## Problem details
Go through the records line by line. Report how many lines contain "agent", with nothing else.

## Records
·····

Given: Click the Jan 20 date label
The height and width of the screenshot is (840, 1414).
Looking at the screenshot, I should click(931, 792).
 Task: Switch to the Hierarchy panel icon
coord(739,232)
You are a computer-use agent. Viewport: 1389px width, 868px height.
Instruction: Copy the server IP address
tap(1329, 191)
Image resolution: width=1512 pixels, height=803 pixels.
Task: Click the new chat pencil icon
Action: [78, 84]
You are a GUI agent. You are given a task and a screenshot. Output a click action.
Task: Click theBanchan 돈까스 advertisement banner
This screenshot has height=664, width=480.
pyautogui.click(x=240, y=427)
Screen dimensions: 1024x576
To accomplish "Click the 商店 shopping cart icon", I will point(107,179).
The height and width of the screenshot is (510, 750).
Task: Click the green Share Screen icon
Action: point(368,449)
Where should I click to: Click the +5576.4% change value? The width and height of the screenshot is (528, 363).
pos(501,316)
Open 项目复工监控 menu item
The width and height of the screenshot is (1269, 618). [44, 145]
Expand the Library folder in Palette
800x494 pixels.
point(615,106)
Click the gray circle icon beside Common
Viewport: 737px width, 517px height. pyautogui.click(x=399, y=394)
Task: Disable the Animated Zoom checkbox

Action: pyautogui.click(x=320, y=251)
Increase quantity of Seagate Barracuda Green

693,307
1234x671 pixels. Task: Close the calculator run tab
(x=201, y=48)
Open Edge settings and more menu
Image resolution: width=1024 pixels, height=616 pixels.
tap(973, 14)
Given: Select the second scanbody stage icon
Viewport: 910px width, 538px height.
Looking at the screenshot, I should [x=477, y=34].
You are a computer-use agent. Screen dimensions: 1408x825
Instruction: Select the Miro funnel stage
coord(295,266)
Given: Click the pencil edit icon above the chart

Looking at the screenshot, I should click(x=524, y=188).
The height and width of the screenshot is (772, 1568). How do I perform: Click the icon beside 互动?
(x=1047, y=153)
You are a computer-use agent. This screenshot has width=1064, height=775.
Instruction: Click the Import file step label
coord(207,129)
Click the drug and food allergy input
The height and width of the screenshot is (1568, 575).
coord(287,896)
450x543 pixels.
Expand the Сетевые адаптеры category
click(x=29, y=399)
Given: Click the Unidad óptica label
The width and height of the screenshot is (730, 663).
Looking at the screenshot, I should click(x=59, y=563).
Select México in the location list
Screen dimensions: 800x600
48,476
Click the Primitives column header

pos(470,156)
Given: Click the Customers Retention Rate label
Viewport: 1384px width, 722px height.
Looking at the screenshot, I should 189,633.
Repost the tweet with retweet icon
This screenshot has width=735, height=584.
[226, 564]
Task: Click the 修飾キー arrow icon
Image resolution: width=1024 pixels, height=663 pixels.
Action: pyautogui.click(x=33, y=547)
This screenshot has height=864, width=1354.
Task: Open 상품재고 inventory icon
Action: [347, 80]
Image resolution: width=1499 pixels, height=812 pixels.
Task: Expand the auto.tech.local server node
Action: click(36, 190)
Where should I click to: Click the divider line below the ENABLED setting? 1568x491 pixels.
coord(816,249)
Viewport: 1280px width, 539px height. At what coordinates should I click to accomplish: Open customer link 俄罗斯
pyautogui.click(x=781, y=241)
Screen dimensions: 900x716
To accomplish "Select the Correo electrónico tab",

·····

## Finished task
4